Girl Scouts of the USA, plagued by continuing membership losses, has cut its national staff by about one-fourth in recent months, chopping 85 positions through voluntary buyouts and layoffs.
“Like many nonprofits around the country, Girls Scouts of the USA has been facing challenges due to membership declines and economic realities,” the organization said in a statement, adding that it was in the midst of “a major, multiyear transformation effort” to become more agile.
In a memo to local Girl Scouts councils, Anna-Maria Chávez, the chief executive, said the national office needed to “streamline its work and resources—including staff—to focus on the strategic initiatives that most help councils reach, retain, and serve more girls.”
The departures include 40 who were terminated and 45 who accepted buyouts offered to those 55 or over with at least 10 years of service. The cuts were made from a staff of 326.
The Girl Scouts, which started a new recruitment campaign this week with the aid of Michelle Obama, has seen the number of girl members plummet by 20 percent from 2003 to 2012, to about 2.9 million.
A Girl Scouts spokeswoman said final numbers have not yet been tabulated for the 2013 fiscal year, which ended Monday. But several people who are familiar with the figures that have been reported so far said membership of girls and adult volunteers fell by more than 5 percent.

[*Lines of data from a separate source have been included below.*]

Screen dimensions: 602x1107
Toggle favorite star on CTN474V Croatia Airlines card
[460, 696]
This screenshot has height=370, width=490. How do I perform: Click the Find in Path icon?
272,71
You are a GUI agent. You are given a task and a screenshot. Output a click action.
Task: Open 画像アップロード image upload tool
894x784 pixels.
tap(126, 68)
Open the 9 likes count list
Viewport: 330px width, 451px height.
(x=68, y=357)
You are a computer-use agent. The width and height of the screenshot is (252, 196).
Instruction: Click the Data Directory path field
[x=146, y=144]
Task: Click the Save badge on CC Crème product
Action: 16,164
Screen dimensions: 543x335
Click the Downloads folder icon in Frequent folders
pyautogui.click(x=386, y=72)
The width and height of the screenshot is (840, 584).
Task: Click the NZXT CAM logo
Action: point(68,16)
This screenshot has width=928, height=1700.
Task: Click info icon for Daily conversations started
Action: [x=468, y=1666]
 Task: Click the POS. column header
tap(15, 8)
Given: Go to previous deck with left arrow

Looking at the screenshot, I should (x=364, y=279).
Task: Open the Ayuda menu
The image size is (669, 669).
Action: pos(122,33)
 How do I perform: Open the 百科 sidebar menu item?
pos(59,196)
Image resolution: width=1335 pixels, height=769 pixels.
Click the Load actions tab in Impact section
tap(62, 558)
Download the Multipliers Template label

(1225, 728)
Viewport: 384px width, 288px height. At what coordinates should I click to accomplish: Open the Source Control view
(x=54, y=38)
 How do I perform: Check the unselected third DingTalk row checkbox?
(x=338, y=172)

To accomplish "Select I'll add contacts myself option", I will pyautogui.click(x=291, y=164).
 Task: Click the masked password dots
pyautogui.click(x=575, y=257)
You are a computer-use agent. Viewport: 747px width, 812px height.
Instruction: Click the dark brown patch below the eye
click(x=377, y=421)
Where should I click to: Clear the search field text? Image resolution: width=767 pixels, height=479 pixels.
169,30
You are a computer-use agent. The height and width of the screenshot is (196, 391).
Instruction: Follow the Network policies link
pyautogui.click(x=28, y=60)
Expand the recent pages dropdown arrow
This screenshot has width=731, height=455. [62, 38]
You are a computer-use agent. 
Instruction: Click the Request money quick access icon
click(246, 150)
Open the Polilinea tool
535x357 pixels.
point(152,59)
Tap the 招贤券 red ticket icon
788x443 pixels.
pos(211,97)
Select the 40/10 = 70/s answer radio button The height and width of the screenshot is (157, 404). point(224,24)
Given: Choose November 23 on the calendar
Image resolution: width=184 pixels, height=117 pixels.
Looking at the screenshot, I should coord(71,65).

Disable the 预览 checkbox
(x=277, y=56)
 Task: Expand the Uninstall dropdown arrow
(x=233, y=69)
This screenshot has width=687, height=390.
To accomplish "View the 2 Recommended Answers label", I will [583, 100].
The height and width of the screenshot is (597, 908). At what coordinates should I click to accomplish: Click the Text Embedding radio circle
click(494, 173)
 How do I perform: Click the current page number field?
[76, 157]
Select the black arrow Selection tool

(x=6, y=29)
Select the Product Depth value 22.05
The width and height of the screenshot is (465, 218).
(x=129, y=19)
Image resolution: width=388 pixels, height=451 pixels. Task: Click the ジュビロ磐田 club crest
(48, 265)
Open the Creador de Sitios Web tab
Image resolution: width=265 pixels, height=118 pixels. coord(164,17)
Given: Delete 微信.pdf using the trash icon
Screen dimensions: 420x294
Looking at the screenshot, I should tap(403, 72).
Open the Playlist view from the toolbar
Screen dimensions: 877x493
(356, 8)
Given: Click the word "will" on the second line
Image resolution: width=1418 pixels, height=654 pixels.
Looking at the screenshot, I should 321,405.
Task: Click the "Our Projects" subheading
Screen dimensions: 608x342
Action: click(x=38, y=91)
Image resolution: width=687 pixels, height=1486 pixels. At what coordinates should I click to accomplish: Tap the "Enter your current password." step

Ms. Chavez said in her memo that “merchandise sales”—which includes items like uniforms—also fell.
The departures follow other turmoil in the Girl Scouts national office since Ms. Chávez arrived in August 2011. At least seven senior managers have left, and employees have sent a continuous flow of anonymous letters to the board complaining about her leadership.
New 'Customer Officer’
The national board has stood by Ms. Chávez, however. Connie Lindsey, the board president and an executive at Northern Trust, told The Chronicle last spring that Ms. Chávez was the right person to help transform the Girl Scouts so it would stay relevant.
Ms. Chávez has led an effort to revamp the national office so it becomes more responsive to the needs of councils, scouts, and volunteers. In May, she hired Daniel Boockvar, a former executive at Weight Watchers International, to serve as the charity’s first “chief customer officer.”
The organization’s financial woes have been exacerbated by rising pension obligations. The national office told local councils in a memo this summer they might have to increase their pension contributions by 40 percent in 2014, to a total of $36.1-million, to help cover the plan’s deficit under federal law. It said it would help cushion the blow by providing financial assistance of $5.9-million.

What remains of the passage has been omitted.